また、上述のデ・ベアティスによる『旅行記』(ナポリ国立図書館蔵)も、貴重な同時代の資料として紹介します。
・「レオナルド派」の画家をはじめ複数の画家たちが描いた《裸のモナ・リザ》と呼ばれる作品が、素描を含め、世界に十数点現存しています。そのことから、未だ発見されていないダ・ヴィンチ本人作の《裸のモナ・リザ》の存在が推測されています。この上半身が裸の「モナ・リザ」の図像を、「ダ・ヴィンチ最後の偉大な絵画的発明」であると定義した学者もいます。
本展では、ダ・ヴィンチの愛弟子ジャン・ジャコモ・カプロッティ(通称サライ)が、師の構図に基づいて制作したとされる作品をはじめとする油彩3点の《裸のモナ・リザ》を紹介します。すべてが日本初公開です。
ダ・ヴィンチの代表作《岩窟の聖母》(1483-86年頃、ルーヴル美術館蔵)を原型とし、本展名誉監修者カルロ・ペドレッティが、ダ・ヴィンチと弟子による共同作品としている《岩窟の聖母》(個人蔵)を日本で初めて紹介します。

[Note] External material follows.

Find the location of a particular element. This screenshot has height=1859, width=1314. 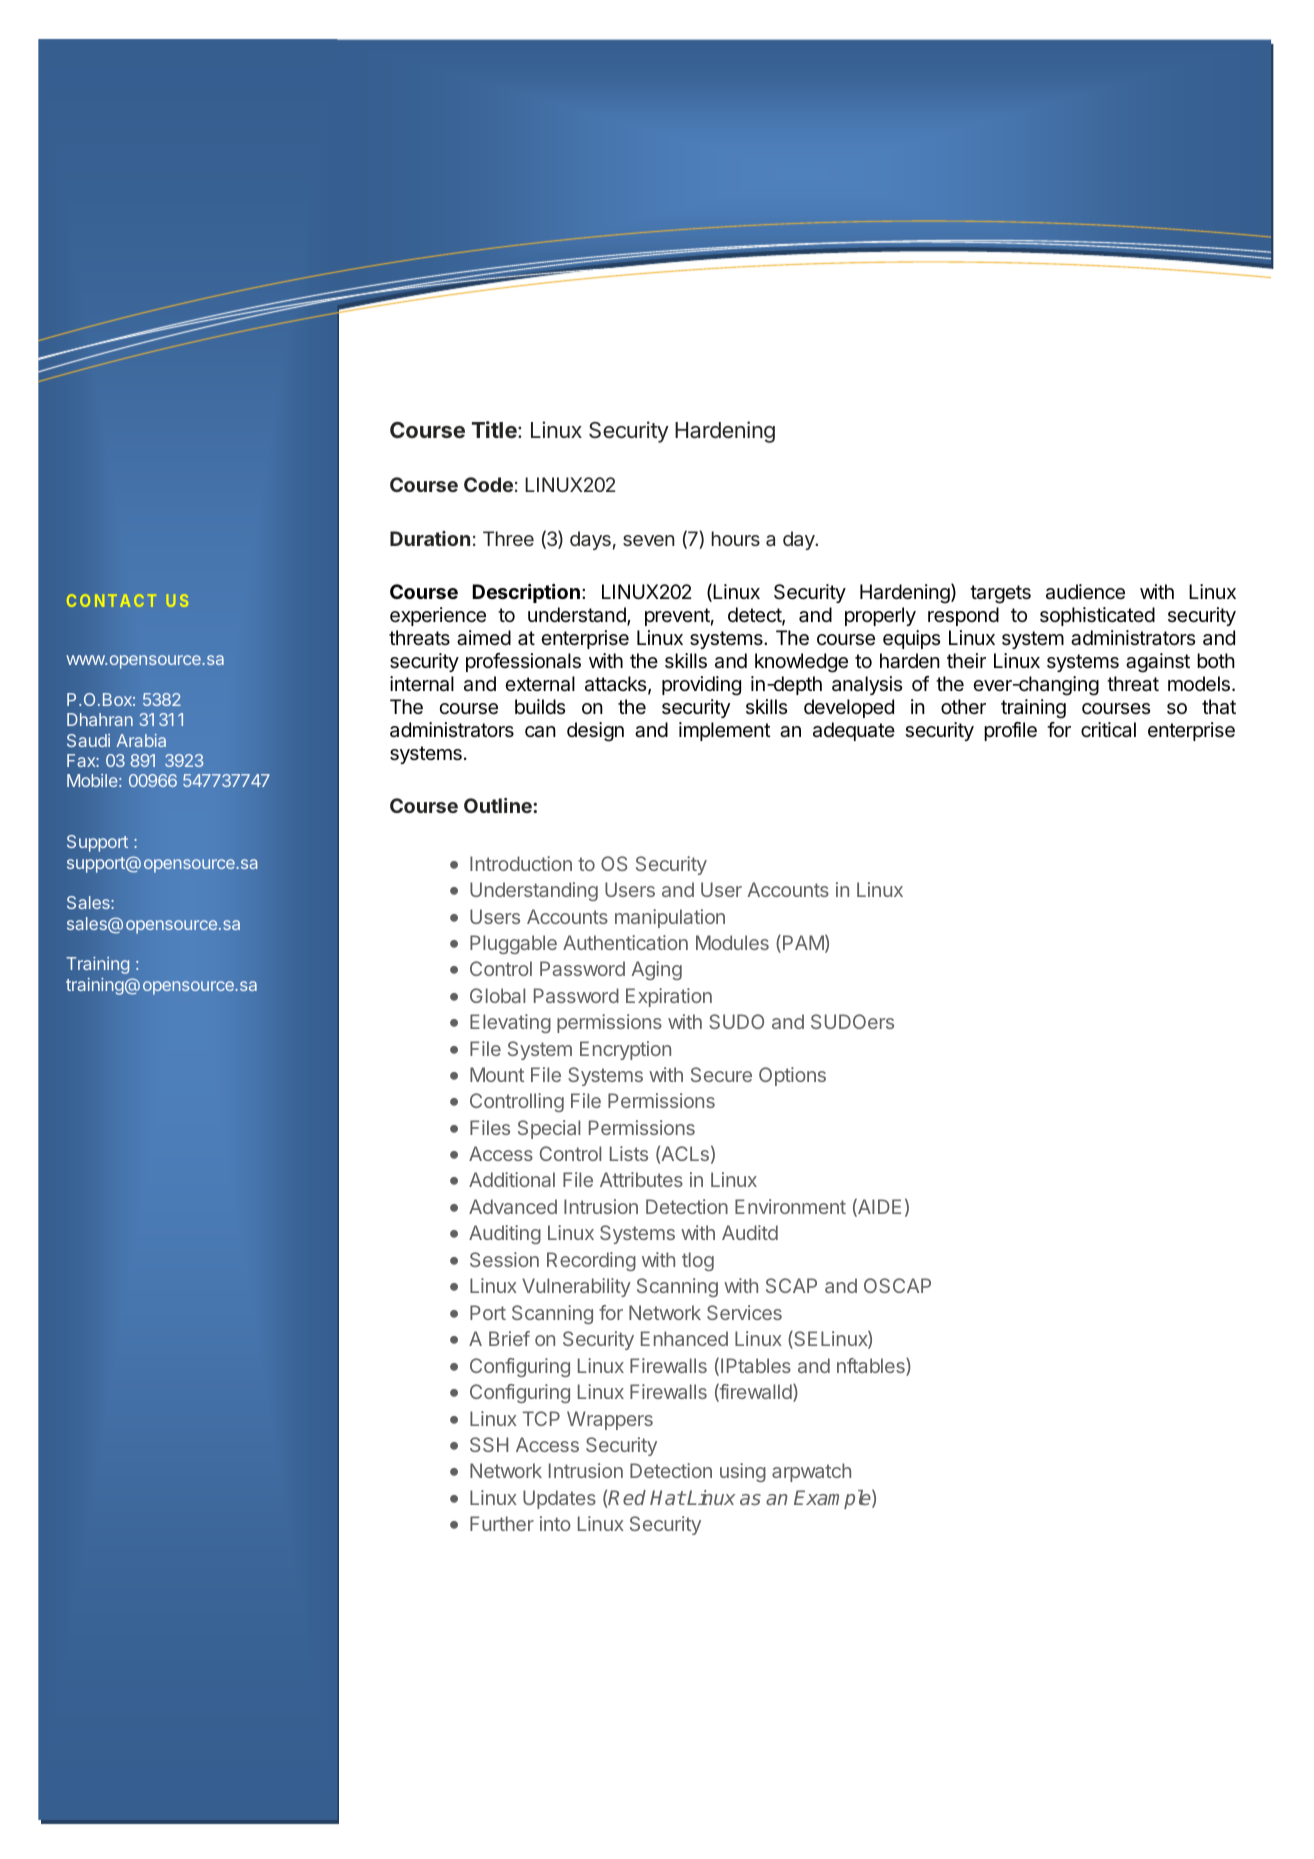

Global is located at coordinates (497, 995).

フランスの巨匠アングル(1780-1867)が観てダ・ヴィンチ作と考えたという大変貴重な作品を、本展で心ゆくまでご鑑賞いただけます。
本展では、ダ・ヴィンチの弟子サライや、レオナルド派のジャンピエトリーノ、ダ・ヴィンチと同時代に活躍したラファエロ工房などの貴重な作品を公開し、ダ・ヴィンチが生きたルネサンス期の美の世界を紹介します。そのほとんどが日本初公開作品です。
ダ・ヴィンチは手稿と呼ばれる膨大なメモを残しました。一部を除きその大半は失われましたが、愛弟子メルツィが師の言葉を集めて編集した『ウルビーノ稿本』(ヴァチカン図書館蔵)の省略版が、17世紀以降『絵画論』として出版されました。そこには、ダ・ヴィンチの絵画に対する概念、画家になるための心得などが細かく記されています。本展では、1651年パリ版(フィレンツェ国立中央図書館蔵)を展示し、ダ・ヴィンチの言葉を紹介します。